UK risks green ambitions with levies and planning hurdles, warns Siemens Energy
The UK’s planning restrictions and levies on renewable producers undermine what should be an attractive market for renewable generation and green technology, argued a senior member of technology specialist Siemens Energy (Siemens).
Steve Scrimshaw, vice president of its UK & Ireland division told City A.M. the Government should not “scare the horses” by making future projects less financially appealing to investors than they should be.
The energy boss recognised that the cost-of-living crisis, reflected in record household energy bills, meant developers and producers expected a “certain degree” of intervention in the market.
However, Scrimshaw believed the Government needed to ensure raising revenues from domestic energy generation for necessary support packages did not hamper spending commitments for a greener future.
Scrimshaw said: “You have circumstances with the current energy crisis which have required intervention. I think people will accept a certain degree of that type of thing to help with the current crisis, but we have got to be careful and cautious so that we don’t scare the horses.”
Siemens develops technologies to boost innovation across the energy sector from power and heat generation and grid technologies to components for renewable projects.
Its products and services are sold to renewable producers to power and maintain their low-carbon projects.
Scrimshaw also described current planning rules for projects as “hurdles” for investment.
He said: “I understand they need to look after consumers and that’s important, but I think they also need to take the brakes off to allow developments to happen quickly.”
The vice president noted that it was still taking considerably longer to obtain planning consent for renewable projects than the time taken to build new developments.
This was an increasingly serious issue with the Government targeting vast ramp ups of offshore wind, hydrogen and solar to boost the country’s supply security following Russia’s invasion of Ukraine in February earlier this year.
The UK is also a signatory of the Paris Agreement and is targeting net zero carbon emissions over the next three decades.
Scrimshaw argued that the UK needed to ensure a pipeline of renewable projects across the country to create green jobs for the transition to low carbon energy sources.
He said: “These are career jobs – not project jobs – these are things that are going to last our lifetimes. Real things that are going to help to support the UK economy.”
Government hurdles hamper green ambitions
The Government recently imposed a levy on renewable energy generation of 45 per cent on extraordinary profits – defined as electricity generation sold above £75 per mwh.
This is barely a quarter of recent wholesale prices, but 1.5 times the average price of electricity over the last decade. Combined with corporation tax, it brings the cumulative rate on earnings over £75Mwh to around 70 per cent.
The levy is expected to raise over £14bn between 2023 and 2028 and help pay for the more than £55bn of support being provided for household and business energy bills.
It also does not include investment relief – in comparison to the Energy Profits Levy for oil and gas operators in the North Sea which offers relief of up to 91p in the pound for new developments.
As for planning reforms, National Grid’s chief executive John Pettigrew has warned it will need to build seven times as much infrastructure over the current decade as it has constructed in the past 32 years to meet the country’s renewable energy goals.

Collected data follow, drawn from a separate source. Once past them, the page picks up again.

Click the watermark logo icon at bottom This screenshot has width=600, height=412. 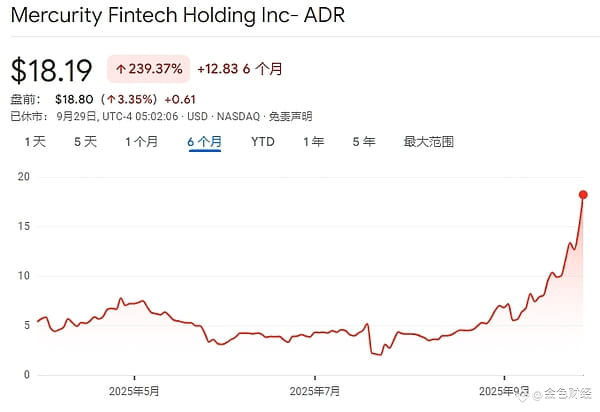coord(522,396)
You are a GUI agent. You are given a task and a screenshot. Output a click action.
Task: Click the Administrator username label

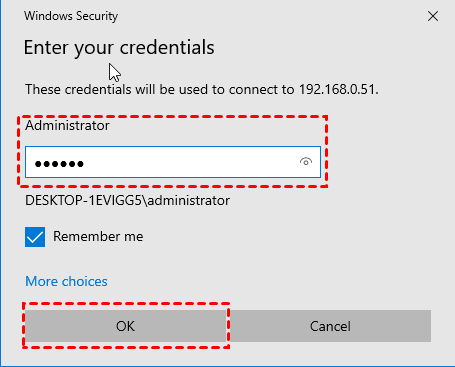click(67, 126)
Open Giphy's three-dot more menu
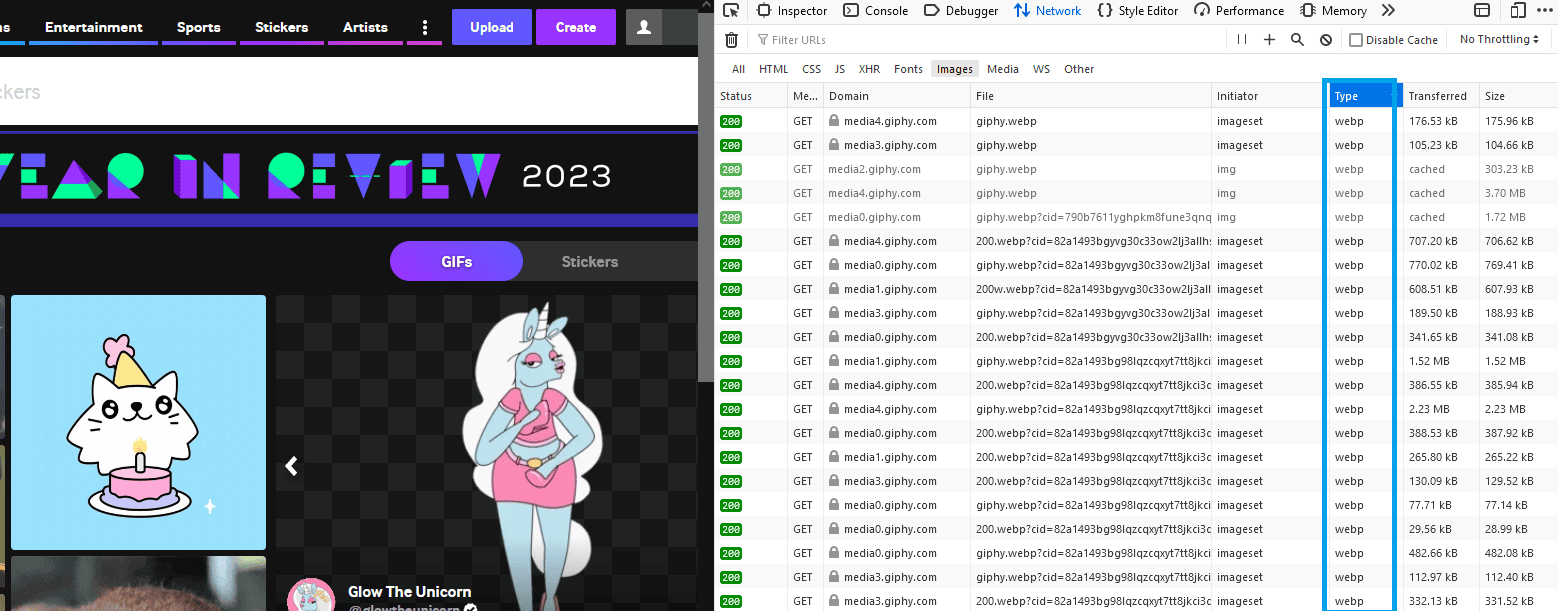 (424, 27)
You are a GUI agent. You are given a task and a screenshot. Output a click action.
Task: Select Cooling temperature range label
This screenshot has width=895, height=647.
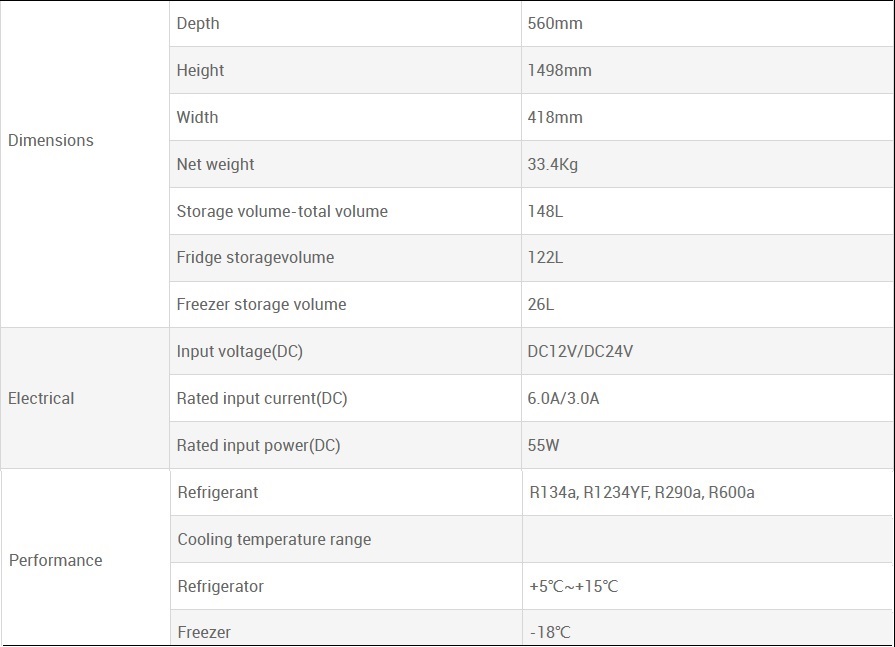click(x=274, y=540)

The Government is starting to make moves to boost development such as lifting onshore wind from its de-facto ban and opting against restricting solar farms on agricultural land.
Scrimshaw argued it was urgent that the UK made the most of its attractive fundamentals such as technological advancements and the size of the market.
He said: “If you look what’s happening with in, in the US, everybody’s attracted to the US because they are creating an environment people want to invest in. I think we’ve got the makings of that in the UK. Let’s not miss the opportunity, and make sure that we don’t make decisions that actually put people off from investing or leave.”
When approached for comment, the Treasury argued it was encouraging investment in the UK and the levy was only being applied to vast profits.
A spokesperson said “We are taking significant action to encourage investment in renewable generation. The Electricity Generator Levy is only applied to extraordinary returns, which are approximately 1.5 times the average price over the last decade.
“And to protect the supply of green energy, the levy will not be payable on renewable generation produced under Contracts for Difference, which is the main form of support for green energy, and which will account for most new large renewable generation.”